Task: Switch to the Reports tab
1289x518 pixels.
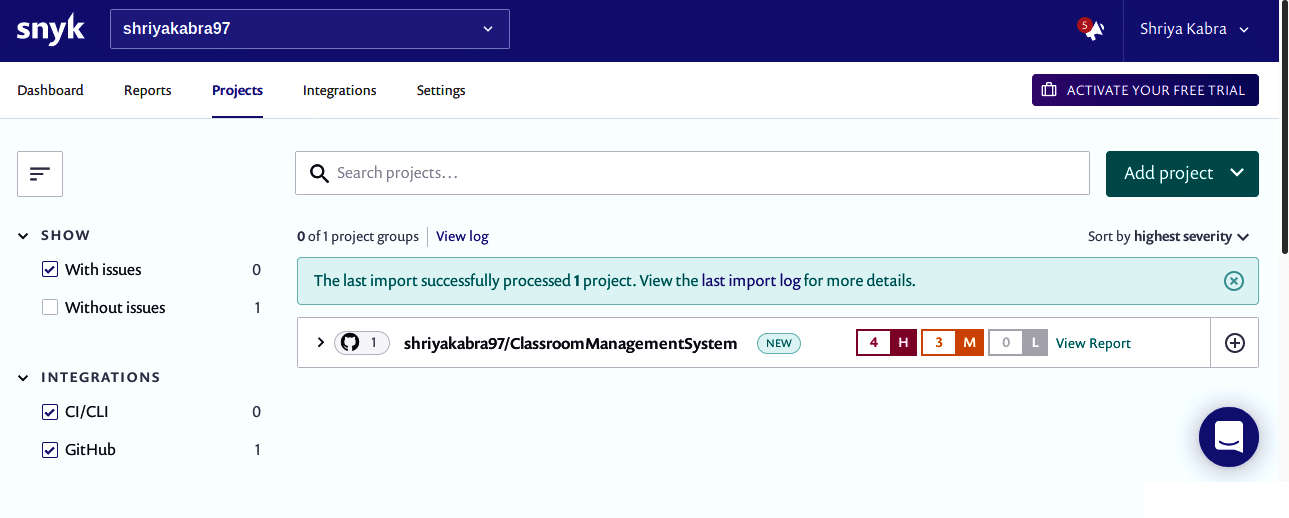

----

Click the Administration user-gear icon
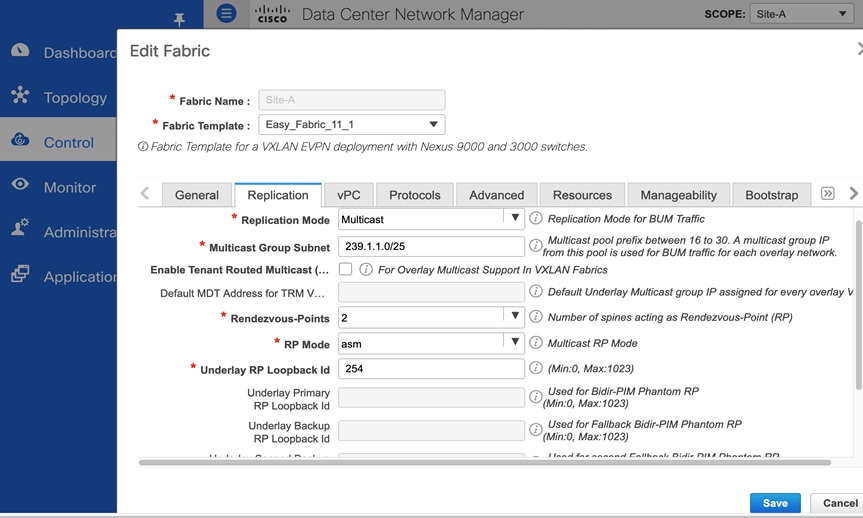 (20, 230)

----

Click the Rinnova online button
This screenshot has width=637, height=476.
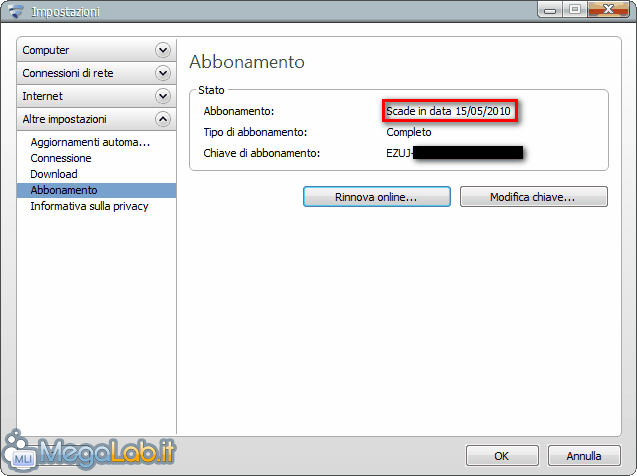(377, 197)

----

Extract every line above that contains the word "Click".

[Worked solution]
Click the Administration user-gear icon
Click the Rinnova online button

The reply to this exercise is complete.